> _TASK REQUIREMENTS_
Write the entries out exactly, with the final line being the one containing "The image size is (588, 384).".

> _DATA IN THIS EXERCISE_
_____

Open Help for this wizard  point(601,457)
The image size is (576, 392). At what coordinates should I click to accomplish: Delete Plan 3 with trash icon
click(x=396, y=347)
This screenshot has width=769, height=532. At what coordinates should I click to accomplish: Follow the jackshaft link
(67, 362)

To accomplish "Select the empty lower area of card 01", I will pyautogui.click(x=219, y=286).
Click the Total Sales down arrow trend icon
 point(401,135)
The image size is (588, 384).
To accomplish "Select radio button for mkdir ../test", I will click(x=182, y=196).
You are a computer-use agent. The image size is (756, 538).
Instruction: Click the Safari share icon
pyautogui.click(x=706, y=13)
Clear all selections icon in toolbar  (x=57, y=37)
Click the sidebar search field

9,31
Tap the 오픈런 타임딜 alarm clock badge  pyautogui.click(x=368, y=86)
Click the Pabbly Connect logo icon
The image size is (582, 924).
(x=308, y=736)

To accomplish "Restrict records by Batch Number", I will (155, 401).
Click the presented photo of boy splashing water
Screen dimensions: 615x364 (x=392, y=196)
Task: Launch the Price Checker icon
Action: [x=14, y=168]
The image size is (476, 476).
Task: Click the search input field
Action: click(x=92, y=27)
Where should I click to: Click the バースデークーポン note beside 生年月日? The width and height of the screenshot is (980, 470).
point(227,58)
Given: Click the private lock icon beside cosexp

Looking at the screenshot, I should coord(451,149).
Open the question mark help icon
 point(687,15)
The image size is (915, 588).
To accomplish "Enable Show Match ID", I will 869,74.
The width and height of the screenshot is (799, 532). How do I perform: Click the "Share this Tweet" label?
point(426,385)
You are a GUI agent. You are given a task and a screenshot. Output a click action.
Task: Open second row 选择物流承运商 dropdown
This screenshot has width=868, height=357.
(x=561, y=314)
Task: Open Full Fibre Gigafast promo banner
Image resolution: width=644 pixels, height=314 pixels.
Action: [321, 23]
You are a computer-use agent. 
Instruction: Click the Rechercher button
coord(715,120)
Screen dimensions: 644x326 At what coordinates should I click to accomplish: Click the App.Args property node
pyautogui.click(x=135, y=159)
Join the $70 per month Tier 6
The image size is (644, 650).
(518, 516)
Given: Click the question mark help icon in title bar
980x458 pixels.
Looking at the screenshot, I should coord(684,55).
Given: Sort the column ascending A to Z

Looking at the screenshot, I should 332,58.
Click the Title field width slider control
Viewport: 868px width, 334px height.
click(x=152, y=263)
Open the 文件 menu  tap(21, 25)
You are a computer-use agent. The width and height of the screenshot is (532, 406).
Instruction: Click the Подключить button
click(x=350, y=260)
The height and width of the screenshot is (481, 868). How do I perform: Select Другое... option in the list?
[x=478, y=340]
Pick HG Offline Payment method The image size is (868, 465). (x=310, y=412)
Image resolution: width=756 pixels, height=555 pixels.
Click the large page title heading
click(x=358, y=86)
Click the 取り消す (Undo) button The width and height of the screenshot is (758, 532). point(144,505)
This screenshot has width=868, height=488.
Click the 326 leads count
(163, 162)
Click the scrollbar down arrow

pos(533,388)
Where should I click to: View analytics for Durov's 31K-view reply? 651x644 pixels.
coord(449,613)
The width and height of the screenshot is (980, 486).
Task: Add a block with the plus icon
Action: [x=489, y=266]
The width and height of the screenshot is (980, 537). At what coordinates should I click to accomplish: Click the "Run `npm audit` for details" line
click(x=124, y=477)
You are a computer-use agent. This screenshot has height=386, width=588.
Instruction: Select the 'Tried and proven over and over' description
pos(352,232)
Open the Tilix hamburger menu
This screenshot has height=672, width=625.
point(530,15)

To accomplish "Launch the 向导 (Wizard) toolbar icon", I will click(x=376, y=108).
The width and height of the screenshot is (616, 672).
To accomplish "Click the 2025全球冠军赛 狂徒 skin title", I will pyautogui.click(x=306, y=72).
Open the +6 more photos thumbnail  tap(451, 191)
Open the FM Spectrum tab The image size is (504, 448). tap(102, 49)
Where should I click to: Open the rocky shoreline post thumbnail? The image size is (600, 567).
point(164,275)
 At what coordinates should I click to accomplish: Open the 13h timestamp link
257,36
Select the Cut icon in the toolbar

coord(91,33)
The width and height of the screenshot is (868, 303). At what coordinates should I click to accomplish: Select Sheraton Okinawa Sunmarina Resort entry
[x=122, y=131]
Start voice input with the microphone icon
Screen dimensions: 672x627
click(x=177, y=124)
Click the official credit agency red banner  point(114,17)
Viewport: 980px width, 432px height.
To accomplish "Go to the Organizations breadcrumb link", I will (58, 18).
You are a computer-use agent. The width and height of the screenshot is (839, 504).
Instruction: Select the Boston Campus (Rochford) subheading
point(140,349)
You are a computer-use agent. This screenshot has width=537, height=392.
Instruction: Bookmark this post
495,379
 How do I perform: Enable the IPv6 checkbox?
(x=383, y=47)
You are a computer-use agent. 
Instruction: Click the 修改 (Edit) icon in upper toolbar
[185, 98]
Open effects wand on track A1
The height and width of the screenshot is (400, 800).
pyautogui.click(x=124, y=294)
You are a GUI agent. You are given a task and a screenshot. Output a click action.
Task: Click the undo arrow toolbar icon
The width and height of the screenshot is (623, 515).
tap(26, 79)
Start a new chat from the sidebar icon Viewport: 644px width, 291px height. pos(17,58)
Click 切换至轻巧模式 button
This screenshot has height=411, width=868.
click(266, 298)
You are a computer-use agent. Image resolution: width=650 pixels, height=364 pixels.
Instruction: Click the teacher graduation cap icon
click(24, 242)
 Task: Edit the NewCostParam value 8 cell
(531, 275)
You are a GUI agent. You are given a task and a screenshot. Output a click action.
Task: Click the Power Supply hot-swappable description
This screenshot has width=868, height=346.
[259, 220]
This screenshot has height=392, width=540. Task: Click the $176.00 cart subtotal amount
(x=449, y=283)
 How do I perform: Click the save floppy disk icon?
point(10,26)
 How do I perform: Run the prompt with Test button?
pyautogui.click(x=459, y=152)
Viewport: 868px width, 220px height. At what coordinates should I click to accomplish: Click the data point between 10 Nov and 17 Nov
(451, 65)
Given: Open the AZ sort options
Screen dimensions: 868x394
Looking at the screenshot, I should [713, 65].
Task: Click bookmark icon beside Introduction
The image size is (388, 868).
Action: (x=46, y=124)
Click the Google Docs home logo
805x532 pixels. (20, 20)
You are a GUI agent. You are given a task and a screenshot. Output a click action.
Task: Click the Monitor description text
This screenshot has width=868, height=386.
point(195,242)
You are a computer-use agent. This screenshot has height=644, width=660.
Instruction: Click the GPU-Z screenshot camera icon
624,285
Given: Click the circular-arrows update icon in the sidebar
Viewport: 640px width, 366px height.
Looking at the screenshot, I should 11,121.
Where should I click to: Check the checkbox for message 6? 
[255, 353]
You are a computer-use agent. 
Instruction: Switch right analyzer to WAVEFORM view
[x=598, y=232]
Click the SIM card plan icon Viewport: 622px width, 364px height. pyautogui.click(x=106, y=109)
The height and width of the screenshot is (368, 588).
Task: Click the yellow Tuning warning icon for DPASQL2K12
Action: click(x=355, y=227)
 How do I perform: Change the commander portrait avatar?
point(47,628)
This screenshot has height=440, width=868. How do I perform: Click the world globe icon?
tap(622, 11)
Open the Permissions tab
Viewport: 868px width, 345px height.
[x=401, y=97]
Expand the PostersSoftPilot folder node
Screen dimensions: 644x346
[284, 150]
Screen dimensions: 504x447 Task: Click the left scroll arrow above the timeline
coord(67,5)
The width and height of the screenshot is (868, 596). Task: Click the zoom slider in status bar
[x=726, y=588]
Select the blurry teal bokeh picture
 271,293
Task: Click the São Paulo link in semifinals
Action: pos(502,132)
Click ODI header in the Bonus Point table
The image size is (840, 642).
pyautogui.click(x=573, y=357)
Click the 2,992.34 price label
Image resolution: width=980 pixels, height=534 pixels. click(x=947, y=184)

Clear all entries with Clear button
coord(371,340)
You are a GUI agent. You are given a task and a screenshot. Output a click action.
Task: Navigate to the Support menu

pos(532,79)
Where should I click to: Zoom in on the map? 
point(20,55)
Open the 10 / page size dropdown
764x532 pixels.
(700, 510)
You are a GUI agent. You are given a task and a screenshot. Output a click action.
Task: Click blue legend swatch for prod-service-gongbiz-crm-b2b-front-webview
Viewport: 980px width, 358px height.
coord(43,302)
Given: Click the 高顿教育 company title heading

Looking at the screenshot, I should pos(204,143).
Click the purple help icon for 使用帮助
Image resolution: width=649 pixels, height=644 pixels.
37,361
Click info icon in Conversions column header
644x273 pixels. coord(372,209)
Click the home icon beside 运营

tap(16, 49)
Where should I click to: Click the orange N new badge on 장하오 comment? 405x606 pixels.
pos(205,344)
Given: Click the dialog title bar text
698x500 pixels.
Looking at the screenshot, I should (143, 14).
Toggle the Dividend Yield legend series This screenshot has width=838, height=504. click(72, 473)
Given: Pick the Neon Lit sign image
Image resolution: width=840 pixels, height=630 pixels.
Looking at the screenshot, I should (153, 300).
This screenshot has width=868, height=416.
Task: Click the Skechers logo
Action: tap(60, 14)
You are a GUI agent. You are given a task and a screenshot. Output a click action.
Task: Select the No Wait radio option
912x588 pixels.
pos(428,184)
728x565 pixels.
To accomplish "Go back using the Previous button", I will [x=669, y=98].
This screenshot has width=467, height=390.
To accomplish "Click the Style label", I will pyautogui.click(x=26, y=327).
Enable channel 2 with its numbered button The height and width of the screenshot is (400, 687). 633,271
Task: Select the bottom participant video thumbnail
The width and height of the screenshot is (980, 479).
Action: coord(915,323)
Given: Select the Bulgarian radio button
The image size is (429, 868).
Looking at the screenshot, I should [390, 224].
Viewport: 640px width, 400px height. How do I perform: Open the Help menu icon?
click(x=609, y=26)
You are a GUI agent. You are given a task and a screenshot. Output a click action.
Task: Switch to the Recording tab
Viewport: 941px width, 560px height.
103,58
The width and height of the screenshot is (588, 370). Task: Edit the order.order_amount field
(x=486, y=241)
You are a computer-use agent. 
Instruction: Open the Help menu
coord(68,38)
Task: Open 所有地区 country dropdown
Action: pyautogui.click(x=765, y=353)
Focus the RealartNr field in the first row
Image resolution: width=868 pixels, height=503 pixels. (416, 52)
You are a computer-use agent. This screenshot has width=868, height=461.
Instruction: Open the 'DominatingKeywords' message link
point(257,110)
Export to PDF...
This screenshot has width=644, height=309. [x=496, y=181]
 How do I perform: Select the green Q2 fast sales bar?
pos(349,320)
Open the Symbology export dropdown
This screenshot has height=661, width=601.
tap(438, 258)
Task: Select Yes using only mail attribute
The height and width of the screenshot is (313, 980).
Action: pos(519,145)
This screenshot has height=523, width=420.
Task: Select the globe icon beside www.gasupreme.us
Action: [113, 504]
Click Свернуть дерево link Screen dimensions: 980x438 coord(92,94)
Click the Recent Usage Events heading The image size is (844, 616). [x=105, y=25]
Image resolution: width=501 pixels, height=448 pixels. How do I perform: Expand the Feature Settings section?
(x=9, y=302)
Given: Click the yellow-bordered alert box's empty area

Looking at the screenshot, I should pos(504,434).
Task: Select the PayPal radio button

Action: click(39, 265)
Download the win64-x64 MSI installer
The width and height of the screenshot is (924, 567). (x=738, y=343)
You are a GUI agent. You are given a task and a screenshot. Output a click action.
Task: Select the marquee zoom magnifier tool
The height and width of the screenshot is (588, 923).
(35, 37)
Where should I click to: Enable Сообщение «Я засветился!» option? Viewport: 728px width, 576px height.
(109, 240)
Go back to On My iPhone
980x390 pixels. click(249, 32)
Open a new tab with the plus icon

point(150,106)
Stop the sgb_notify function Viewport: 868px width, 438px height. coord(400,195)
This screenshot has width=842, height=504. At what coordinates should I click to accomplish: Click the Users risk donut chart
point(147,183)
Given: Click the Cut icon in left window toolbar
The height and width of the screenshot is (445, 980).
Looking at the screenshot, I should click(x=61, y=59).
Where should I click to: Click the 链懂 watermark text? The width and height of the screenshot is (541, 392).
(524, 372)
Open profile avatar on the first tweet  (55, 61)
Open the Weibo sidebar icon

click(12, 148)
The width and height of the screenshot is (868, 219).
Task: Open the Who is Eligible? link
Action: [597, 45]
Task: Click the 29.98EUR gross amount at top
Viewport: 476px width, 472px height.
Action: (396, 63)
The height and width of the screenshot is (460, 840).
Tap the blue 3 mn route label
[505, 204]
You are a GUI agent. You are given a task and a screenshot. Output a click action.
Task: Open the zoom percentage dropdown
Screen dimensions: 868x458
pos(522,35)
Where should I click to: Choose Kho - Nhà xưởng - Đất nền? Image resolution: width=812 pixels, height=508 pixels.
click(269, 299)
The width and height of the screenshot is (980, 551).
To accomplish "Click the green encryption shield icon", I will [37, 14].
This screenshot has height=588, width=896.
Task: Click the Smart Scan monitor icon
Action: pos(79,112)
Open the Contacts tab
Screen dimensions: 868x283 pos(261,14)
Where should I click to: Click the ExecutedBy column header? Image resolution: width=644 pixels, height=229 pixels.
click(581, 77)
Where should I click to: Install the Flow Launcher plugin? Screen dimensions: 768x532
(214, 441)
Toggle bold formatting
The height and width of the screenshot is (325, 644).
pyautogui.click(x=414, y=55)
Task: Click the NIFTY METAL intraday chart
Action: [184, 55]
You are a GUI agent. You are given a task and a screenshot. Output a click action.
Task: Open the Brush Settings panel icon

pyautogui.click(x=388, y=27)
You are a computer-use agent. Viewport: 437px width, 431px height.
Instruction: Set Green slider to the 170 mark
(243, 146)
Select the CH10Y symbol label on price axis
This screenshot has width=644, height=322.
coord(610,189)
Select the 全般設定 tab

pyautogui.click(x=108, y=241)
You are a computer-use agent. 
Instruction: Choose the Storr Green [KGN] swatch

_____

> _TASK OUTPUT_
Open Help for this wizard  point(601,457)
The image size is (576, 392). At what coordinates should I click to accomplish: Delete Plan 3 with trash icon
click(x=396, y=347)
This screenshot has width=769, height=532. At what coordinates should I click to accomplish: Follow the jackshaft link
(67, 362)

To accomplish "Select the empty lower area of card 01", I will pyautogui.click(x=219, y=286).
Click the Total Sales down arrow trend icon
 point(401,135)
The image size is (588, 384).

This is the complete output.